* _What is expected_
Filter the entries beneath this task, copying only the lines that hold the word "screenshot".

Collected data
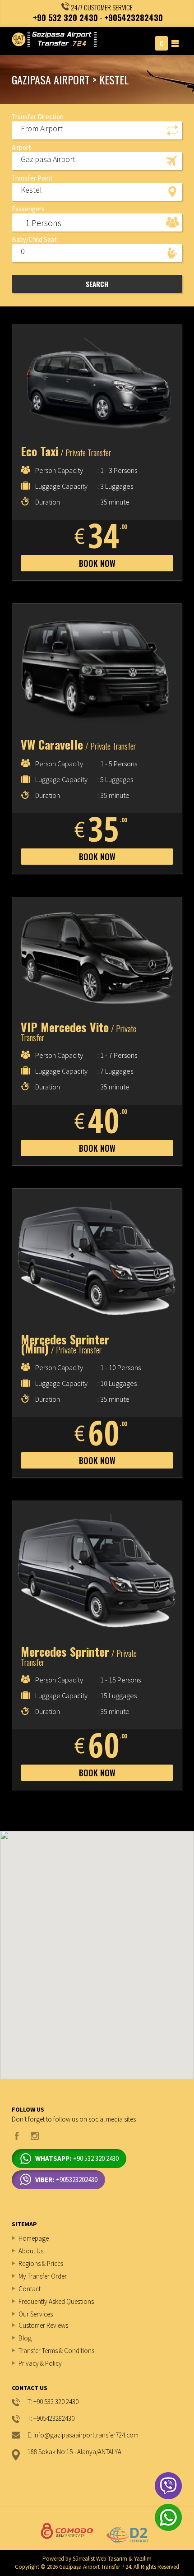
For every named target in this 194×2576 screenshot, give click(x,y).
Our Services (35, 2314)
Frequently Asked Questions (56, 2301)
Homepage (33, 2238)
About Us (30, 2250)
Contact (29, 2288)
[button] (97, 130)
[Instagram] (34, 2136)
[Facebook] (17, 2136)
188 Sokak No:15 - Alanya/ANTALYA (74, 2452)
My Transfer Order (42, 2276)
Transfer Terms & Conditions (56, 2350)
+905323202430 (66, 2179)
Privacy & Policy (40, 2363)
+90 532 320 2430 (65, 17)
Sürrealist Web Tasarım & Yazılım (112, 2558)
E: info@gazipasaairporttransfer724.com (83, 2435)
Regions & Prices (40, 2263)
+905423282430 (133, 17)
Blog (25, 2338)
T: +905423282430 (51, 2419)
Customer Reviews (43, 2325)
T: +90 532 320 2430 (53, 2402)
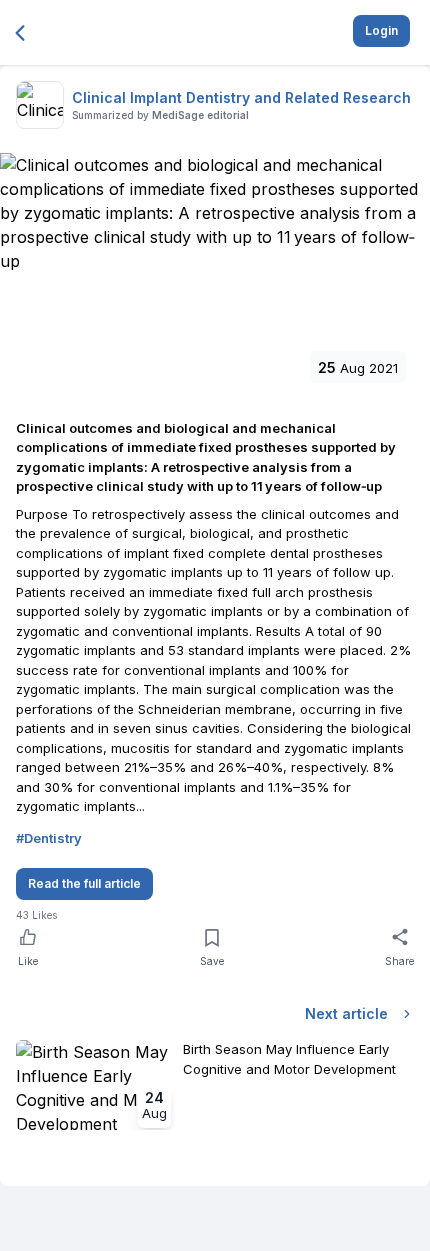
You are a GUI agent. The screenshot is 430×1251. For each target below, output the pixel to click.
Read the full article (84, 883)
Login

* _Exercise output_
For every named target in this 194×2576 screenshot, give click(x,y).
You are a GUI agent. The screenshot is 430×1251. For each target below, output the pixel to click.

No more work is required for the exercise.